Zajmuje się Pan problematyką sektora kreatywnego, analizuje dobre praktyki z Europy i świata. Jak Łódź wypada na tle miast europejskich czy światowych? Czy jest do któregoś z tych miast podobna?

Biorąc pod uwagę tylko ilość inwestycji w tę sferę, to szczerzę powiedziawszy nie zetknąłem się nigdy wcześniej z podobnym podejściem na świecie. No chyba że w Azji, gdzie w rozwój sektorów kreatywnych inwestuje się miliony, a nierzadko miliardy dolarów. Natomiast biorąc pod uwagę np. działalność Łódź Film Commission, to przypomina mi to nieco aktywność amerykańskiego stanu Luizjana. Także i on za pomocą wyspecjalizowanego podmiotu (Louisiana Entertainment) ściąga do siebie kreatywne inwestycje (produkcje filmowe i telewizyjne, tworzenie gier komputerowych, projekty muzyczne). Na świecie można także znaleźć odpowiedniki Księżego Młyna. I to zarówno w Belgii (Wallonia Creative District), jak i we Włoszech (CREATE). Szkocki Edynburg natomiast jest znany z Dzielnicy Literackiej.

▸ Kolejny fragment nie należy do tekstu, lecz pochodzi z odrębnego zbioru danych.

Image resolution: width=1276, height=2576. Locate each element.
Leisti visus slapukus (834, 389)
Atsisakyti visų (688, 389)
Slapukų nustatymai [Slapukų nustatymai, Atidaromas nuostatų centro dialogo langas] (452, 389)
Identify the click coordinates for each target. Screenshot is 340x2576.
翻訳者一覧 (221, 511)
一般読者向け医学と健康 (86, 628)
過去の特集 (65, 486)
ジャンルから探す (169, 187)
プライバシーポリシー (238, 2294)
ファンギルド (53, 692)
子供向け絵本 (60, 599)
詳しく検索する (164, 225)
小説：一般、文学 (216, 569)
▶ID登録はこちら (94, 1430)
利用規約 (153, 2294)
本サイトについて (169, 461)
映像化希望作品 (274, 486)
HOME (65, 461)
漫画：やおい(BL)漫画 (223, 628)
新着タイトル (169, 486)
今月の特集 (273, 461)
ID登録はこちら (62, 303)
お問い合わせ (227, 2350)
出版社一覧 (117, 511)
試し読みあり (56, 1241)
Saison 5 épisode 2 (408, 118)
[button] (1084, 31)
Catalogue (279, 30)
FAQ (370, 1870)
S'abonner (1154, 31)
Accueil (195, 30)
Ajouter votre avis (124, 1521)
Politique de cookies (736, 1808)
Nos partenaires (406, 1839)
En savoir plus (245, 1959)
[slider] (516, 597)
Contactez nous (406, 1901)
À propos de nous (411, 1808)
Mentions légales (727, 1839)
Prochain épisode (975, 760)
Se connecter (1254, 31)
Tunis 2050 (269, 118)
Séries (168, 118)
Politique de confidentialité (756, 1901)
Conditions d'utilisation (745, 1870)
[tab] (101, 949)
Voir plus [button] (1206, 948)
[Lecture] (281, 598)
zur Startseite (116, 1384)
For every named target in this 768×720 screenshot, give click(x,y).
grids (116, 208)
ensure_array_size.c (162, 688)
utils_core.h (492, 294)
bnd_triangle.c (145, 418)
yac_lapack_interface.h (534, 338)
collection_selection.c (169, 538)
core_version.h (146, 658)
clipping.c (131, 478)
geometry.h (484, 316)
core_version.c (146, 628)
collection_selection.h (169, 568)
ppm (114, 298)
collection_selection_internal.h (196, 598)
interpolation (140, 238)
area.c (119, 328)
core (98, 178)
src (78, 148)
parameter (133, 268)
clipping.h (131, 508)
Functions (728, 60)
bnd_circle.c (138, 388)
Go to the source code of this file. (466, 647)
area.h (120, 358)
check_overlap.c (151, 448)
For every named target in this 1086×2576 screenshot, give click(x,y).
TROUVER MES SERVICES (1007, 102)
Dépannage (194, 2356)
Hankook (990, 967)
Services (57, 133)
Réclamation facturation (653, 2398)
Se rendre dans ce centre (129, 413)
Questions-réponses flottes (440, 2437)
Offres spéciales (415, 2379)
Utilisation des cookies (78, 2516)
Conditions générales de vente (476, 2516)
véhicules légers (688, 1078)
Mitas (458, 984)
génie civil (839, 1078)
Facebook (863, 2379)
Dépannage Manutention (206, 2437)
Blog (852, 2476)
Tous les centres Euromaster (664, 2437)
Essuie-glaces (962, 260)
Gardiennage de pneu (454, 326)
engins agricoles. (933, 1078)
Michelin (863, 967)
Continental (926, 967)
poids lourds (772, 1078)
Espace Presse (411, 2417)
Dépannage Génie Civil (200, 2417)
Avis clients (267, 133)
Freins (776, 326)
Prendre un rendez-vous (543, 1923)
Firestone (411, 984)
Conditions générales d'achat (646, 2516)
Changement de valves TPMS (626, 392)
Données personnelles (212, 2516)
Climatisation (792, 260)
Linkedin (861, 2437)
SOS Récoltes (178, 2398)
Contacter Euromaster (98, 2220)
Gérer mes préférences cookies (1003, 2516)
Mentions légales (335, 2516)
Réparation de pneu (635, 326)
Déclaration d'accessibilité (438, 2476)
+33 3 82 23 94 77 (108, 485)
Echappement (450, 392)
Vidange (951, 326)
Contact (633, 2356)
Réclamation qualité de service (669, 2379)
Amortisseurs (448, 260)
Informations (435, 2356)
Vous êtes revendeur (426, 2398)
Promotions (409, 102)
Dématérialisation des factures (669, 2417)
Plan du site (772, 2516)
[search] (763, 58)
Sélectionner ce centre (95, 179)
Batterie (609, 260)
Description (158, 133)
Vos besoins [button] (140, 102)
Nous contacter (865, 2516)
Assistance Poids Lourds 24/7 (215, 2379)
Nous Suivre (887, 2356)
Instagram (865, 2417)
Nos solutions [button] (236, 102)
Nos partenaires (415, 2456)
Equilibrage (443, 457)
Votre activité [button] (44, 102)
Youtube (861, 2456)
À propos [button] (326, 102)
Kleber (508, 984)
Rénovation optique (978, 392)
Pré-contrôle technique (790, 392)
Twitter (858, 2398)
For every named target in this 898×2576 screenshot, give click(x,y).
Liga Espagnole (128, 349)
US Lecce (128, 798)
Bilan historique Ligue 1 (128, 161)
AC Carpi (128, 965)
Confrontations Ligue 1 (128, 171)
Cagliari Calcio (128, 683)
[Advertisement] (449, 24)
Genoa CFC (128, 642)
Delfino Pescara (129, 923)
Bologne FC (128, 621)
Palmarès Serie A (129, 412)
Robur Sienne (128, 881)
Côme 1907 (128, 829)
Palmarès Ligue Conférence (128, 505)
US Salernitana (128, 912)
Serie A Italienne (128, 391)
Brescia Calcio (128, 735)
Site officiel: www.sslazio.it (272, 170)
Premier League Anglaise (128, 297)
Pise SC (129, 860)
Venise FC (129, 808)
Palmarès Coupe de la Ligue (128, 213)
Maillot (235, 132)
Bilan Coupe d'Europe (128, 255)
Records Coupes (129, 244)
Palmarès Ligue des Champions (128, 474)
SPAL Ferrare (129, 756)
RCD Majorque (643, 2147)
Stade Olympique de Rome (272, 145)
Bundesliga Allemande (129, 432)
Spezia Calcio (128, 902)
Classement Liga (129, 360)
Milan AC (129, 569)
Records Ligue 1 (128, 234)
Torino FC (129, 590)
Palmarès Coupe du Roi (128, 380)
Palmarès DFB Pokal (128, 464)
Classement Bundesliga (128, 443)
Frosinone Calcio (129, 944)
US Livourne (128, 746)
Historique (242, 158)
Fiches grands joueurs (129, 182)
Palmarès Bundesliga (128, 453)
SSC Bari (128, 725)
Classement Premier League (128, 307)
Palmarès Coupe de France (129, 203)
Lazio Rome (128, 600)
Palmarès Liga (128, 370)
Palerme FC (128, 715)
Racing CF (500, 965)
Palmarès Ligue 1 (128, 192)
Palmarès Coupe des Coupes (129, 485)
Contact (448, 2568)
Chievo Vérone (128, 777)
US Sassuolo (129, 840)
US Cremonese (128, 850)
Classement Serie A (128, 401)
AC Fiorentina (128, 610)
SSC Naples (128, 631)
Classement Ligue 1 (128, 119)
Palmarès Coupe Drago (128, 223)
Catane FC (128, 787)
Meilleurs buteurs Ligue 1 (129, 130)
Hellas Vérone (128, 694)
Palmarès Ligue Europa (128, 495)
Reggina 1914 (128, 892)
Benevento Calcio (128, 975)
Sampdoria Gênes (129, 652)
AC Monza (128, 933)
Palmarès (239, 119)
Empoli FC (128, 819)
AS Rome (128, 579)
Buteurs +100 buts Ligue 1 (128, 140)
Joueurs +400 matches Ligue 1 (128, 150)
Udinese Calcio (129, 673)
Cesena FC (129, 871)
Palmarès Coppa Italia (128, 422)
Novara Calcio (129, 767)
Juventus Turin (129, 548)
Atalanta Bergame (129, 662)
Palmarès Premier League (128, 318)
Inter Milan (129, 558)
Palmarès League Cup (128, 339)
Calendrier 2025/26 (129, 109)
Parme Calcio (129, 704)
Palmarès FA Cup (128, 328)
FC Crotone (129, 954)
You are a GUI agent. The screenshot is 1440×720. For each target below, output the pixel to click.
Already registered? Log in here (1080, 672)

Rozwiązania Łodzi są (w dobrym tego słowa znaczeniu) zlepkiem różnych realizacji, na które można natknąć się na świecie. A czasami Łódź wychodzi również naprzód. Moim zdaniem najlepszym tego przykładem jest powstające Akademickie Centrum Designu (ACD), którego rola będzie podwójna. Z jednej strony będzie to komercjalizacja rozwiązań dla lokalnych kreatywnych firm i podnoszenie ich konkurencyjności już w skali globalnej. Z drugiej zaś dzięki ACD Łódź uzyska wielką przewagę w branży powiązanej z przemysłami kreatywnymi, czyli w produkcji. Chociaż dzisiejsza Łódź nie jest już włókienniczym gigantem, ale za pomocą nauki ma ona szansę stworzyć kolejną gałąź smart manufacturing (innowacyjne rozwiązania w produkcji dla zagranicznych inwestorów), z którą będzie trudno konkurować azjatyckim państwom (będącym przede wszystkim atrakcyjnymi cenowo).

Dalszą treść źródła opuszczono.